**Article:**
With Gainsbourg taking over for Martin and the meat of the rather rambling story finally coming into focus, Nymphomaniac: Volume II is much more compelling than its first half. There are still the weird variances in tone and von Trier’s all-but-childish need to shock his viewers, but at least we finally get to the center of Joe’s inner turmoil. She’s not exactly sympathetic, but at least we understand her to a better degree than we did in the first two hours. And somehow, von Trier takes her tragic tale and makes a feminist statement out of it with two great scenes near the end. In the first, a flashback, Joe attends a meeting for sex addicts but her testimony doesn’t quite go as expected, while in the second she casts judgment on a male-centric society that condemns her for her behavior but would probably cheer on any “bro” who was doing the same things.

**Written tasks:**
- a) According to the Nymphomaniac review, what kind of meeting does Joe attend in the flashback?
- b) Sum up the Nymphomaniac review in two sentences.
- c) Keep writing the Nymphomaniac review, picking up after its last sentence.
The data that comes next is from a separate source.

**Dataset extract:**
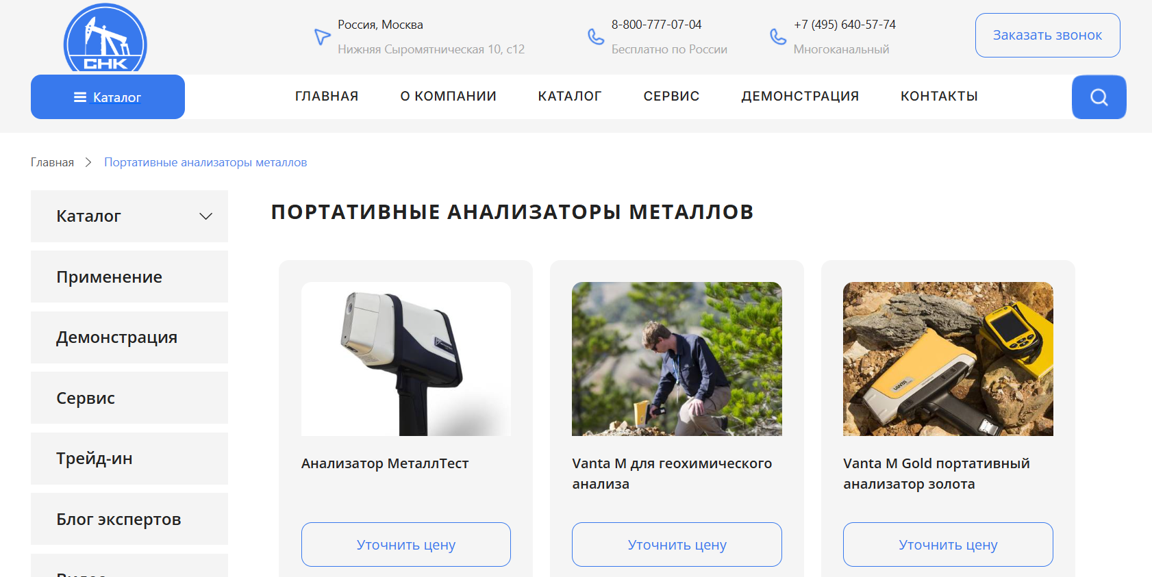
Task: Click the phone icon beside 8-800-777-07-04
Action: [596, 36]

**Per-task answers:**
- a) A meeting for sex addicts.

- b) With Gainsbourg taking over for Martin and the story coming into focus, Nymphomaniac: Volume II is much more compelling than its first half, though the odd shifts in tone and von Trier's need to shock remain. Joe is easier to understand, and two great scenes near the end, a sex addicts' meeting and her judgment of a male-centric society, turn her tragic tale into a feminist statement.

- c)
I suspect that von Trier, trickster that he is, really does love women – he just takes borderline misogynist routes to deliver his feminist message. He never deliberately judges Joe but shows her for who and what she is and lets her – and us – make the ultimate judgments. That is what makes Volume II far better than Volume I, much of which played out as the arthouse equivalent of a Swedish schoolgirls-in-heat film from the early ‘70s. But in Volume II, we see how those animal urges crash into real life and adult responsibilities.

But just when I was ready to walk away from Nymphomaniac: Volume II with enough goodwill to make even the first half seem better than it was, the director undercuts himself with one last jolt – a parting shot of complete nihilism that negates everything we thought we knew about one character and leaves another out to dry. As much as I can enjoy von Trier’s love of blowing up audience expectations and figuratively slapping us in the face, I just couldn’t go with this ending because of its callous attitude toward the more mature and thoughtful scenes it followed. That last sequence is truly von Trier giving into his worst impulses – like a little boy chewing his food and then deciding to show it to us.

There’s no question, however, that this little boy (or perhaps enfant terrible) continues to deliver work worth discussing, even if the discussion centers on just how frustrating he can be. Like the not-so-great sex it puts on display, Nymphomaniac in its entirety provides many pleasures yet ultimately leaves us unfulfilled.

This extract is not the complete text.